Foot pain was very low at Time 1 in both groups. At Time 1, median foot pain was 0.5 out of a possible 34 points for the Intervention group. Indeed, 50% of the Intervention group had no baseline pain. Intervention group foot pain remained unchanged at Time 2; however, median foot pain score fell to 0 at Time 3. True Control group had a median score of 0 at Time 1 (with 75% reporting no pain) and Time 2 (with 43% reporting no pain); however, median pain scores increased slightly to 0.5 at Time 3. Bias Control group also had a median score of 0 at Time 1, with 63% reporting no pain. Overall, this sample had very little foot pain making it difficult to evaluate to potential impact of 2 Feet 4 Life.
Foot health scores were slightly lower for the Control groups than the Intervention group at Time 1 with varying decreases throughout the study follow-up. At Time 1, the Intervention group’s median foot health score was 7.5 out of a possible 90 points. At Time 2, the Intervention group’s median score dropped to 4 points and this score was maintained at Time 3. True Control group’s median foot health score was 5.5 points at Time 1, which dropped to 3.5 points at Time 2 and this score was maintained at Time 3. Bias Control group’s baseline foot health score was 6.5 at Time 1. While this sample of older adults had very good foot health at baseline, these data suggest that the 2 Feet 4 Life intervention had a tendency to modestly improve foot health over time.
Sixty-nine individuals expressed interest in the study.
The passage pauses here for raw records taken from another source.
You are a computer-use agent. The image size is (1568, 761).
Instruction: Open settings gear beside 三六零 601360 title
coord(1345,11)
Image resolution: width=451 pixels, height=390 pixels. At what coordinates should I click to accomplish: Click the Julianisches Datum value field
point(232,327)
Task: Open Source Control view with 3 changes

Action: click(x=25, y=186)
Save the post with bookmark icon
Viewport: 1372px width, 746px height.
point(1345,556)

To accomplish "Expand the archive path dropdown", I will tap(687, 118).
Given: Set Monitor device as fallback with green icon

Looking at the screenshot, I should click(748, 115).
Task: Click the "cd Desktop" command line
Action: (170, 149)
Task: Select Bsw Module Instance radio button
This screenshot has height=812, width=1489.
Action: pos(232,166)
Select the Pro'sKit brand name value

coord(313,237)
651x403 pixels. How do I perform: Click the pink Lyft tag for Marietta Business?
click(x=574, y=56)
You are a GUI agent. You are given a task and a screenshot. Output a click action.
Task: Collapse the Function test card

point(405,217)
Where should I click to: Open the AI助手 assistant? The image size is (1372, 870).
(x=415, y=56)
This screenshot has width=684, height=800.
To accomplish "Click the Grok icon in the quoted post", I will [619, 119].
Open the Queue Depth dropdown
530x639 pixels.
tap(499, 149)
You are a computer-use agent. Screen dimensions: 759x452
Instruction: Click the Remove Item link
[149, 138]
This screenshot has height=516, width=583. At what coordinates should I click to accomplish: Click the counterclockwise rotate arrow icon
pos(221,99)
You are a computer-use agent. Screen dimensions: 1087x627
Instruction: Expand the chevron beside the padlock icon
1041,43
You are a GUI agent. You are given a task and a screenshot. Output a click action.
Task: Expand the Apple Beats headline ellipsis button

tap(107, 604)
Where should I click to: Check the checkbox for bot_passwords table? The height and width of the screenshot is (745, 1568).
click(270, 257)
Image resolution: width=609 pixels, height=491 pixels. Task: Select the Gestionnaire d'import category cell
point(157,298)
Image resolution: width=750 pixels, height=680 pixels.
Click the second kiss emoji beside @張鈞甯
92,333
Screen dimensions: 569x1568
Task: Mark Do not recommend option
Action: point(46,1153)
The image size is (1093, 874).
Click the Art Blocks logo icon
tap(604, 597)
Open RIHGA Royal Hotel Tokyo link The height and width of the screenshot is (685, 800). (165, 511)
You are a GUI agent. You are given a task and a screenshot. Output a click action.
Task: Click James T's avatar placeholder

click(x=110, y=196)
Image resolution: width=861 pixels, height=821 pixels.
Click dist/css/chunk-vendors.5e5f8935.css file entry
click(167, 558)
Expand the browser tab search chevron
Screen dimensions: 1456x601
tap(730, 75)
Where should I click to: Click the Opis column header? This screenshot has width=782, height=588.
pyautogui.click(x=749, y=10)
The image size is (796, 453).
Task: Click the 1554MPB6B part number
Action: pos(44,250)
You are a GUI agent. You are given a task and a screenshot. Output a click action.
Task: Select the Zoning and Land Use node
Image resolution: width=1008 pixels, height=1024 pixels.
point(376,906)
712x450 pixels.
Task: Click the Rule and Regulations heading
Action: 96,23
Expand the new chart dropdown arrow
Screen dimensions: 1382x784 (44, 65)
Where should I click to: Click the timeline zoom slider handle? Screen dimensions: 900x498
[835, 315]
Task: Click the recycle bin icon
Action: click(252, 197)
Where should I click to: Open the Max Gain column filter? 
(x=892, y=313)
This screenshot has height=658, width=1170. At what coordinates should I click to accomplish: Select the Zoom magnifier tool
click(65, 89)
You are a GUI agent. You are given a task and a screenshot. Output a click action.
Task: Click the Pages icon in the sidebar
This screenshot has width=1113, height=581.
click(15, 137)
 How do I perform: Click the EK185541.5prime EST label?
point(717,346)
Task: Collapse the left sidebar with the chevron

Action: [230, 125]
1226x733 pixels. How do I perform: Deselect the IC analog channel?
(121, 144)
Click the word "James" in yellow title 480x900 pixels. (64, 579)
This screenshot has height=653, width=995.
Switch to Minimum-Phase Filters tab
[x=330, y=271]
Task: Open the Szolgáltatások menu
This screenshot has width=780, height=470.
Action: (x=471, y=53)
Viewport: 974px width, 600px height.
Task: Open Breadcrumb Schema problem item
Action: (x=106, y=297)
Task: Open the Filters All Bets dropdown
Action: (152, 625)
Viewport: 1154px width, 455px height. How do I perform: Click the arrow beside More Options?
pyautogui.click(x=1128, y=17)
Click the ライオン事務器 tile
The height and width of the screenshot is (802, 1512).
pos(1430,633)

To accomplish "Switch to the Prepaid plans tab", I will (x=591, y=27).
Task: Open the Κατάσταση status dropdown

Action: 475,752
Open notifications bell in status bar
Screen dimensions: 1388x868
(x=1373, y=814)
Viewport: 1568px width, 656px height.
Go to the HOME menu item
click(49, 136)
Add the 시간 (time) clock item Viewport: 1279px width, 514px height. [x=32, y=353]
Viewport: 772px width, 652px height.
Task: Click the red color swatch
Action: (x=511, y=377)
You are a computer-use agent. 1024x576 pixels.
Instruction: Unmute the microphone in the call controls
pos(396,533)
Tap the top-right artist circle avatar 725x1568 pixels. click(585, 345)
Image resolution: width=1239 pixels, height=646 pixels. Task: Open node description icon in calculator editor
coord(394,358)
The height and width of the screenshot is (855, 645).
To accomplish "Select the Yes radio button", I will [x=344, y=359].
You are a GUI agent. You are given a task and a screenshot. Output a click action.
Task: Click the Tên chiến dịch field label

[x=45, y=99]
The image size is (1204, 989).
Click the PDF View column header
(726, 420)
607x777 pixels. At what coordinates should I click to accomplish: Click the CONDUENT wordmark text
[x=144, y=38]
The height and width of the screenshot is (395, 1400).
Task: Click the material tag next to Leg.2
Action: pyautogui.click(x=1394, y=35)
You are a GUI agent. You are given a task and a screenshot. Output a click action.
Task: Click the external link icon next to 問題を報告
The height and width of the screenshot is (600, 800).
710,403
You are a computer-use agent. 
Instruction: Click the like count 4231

Of those, 68.1% (47/69) were screened. Of the 47 screened, 31.9% (15/47) either did not meet eligibility requirements or declined study participation. Participant attrition was 6.25% (2/32). Moreover, no physical or psychosocial adverse events occurred. These data suggest it is feasible to safely recruit and retain community-dwelling older adults for foot health intervention studies using the 2 Feet 4 Life program.
In general, participants found study participation acceptable. Participants reported the total number of intervention sessions was appropriate and all but two found the session length acceptable. For some, outcome measure wording was difficult to understand due to minor language use differences between the US and the United Kingdom. Nonetheless, participants did not find the surveys overly burdensome.
This was the first study to test a nurse run, community-based, foot care self-management program for older adults without DM in the U.S. Study procedures were found to be feasible and the intervention and outcome measures were acceptable to participants. While small improvements were seen in the Intervention group in terms of foot care knowledge, behavior and foot health, this sample of older adults was, as a group, homogenous and quite knowledgeable and confident about foot care and had only minor foot problems at baseline. Outcome measures may require revision to improve clarity for use in the U.S. Future research needs to include a more diverse sample as well as persons with more complex and severe foot problems.